First, Christ in his resurrected body is no longer located here on the Earth but is ascended, and sits at the right hand of God the Father. This is good news, for Christ is seated as an advocate and mediator for us in Heaven. This status of Christ as ascended, both in terms of location and kingly role, precludes his bodily substance existing here on Earth until the eschaton. As the Scots Confession emphasizes, there is a great “distance between his glorified body in heaven and mortal men on earth.”2 Therefore, the ritual of the Lord’s Supper cannot involve worship of the elements, for Christ is to be worshiped as King over the world in Heaven.
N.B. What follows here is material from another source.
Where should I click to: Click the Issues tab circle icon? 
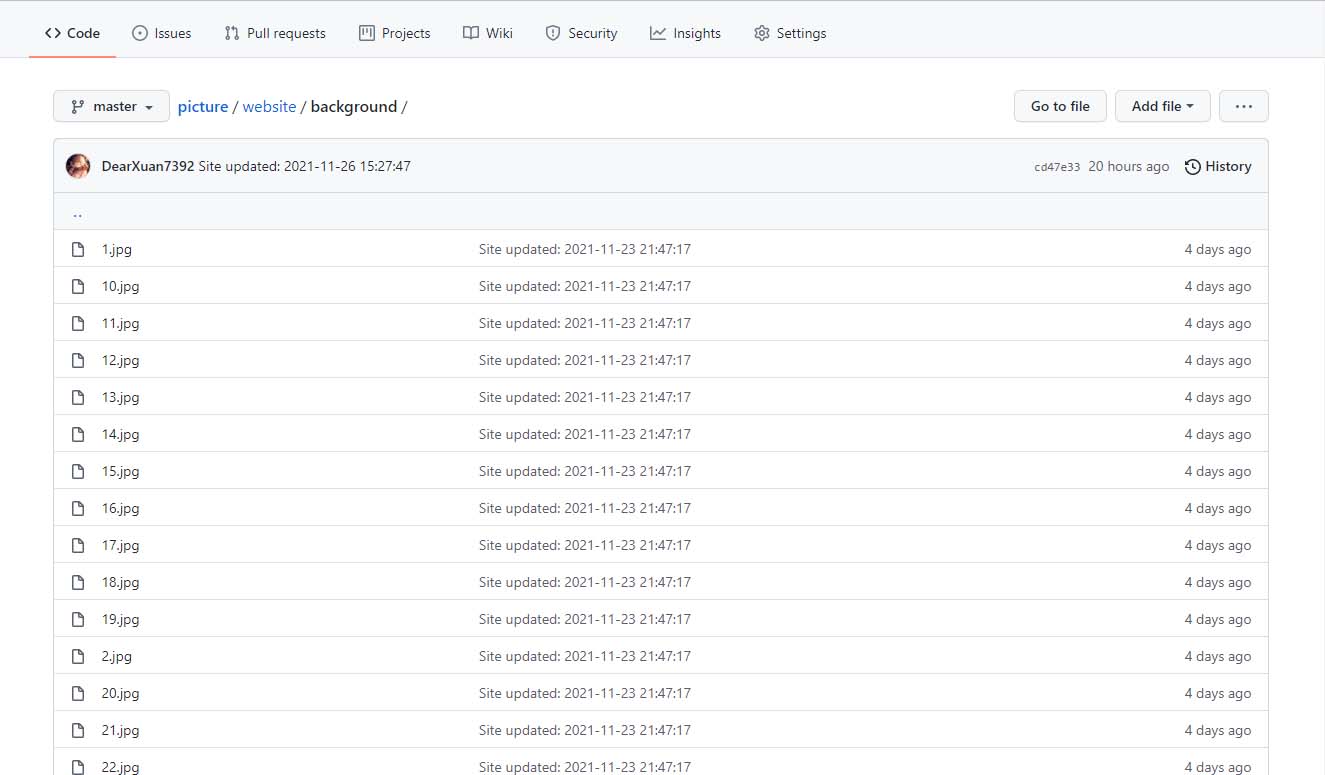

Second and intimately connected to the first, Christ has given us his Holy Spirit, the “Helper” (John 14) who will “convict the world of sin and righteousness” (John 16), who “gives life to our mortal bodies,” just as He rose Christ from the dead (Rom. 8:11). Christ, in his ascended absence, proclaims the good news to his disciples that “through the Spirit alone we possess Christ wholly, and have him abiding in us.”3
If this be the case, that our union here on Earth with the ascended Christ is based on the work of the Holy Spirit, then the sacrament of Communion is, as Calvin claims, “a spiritual feast, at which Christ testifies that he himself is living bread (John 6:51), on which our souls feed, for a true and blessed immortality.”4 The Lord’s Supper, then, is the means by which our souls are nourished by body and blood of Christ, giving us eternal life. The Scots Confession summarizes,
“This union and conjunction which we have with the body and blood of Christ Jesus in the right use of the sacraments is wrought by means of the Holy Ghost, who by true faith carries us above all things that are visible, carnal, and earthly, and makes us feed upon the body and blood of Christ Jesus, once broken and shed for us but now in heaven, and appearing for us in the presence of his Father.”5
Given that we are united with the ascended Christ by the Holy Spirit, who brings us up to the heavenly Christ to be spiritually nourished, the Scots Confession can say, “we neither worship the elements, in place of that which they signify, nor yet do we despise them or undervalue them, but we use them with great reverence.”6
Nor Naked Sign
The Reformed responded with just as much distaste for the Zwinglian interpretation of the Lord’s Supper as for the Catholic/Lutheran understanding. In fact, the Scots Confession proclaims its opposition to the Zwinglians (“we utterly condemn the vanity of those who affirm the sacraments to be nothing else than naked and bare signs”) first before getting to the problems of the Catholics.7 The Reformed argued against the Zwinglian interpretation most centrally on two grounds.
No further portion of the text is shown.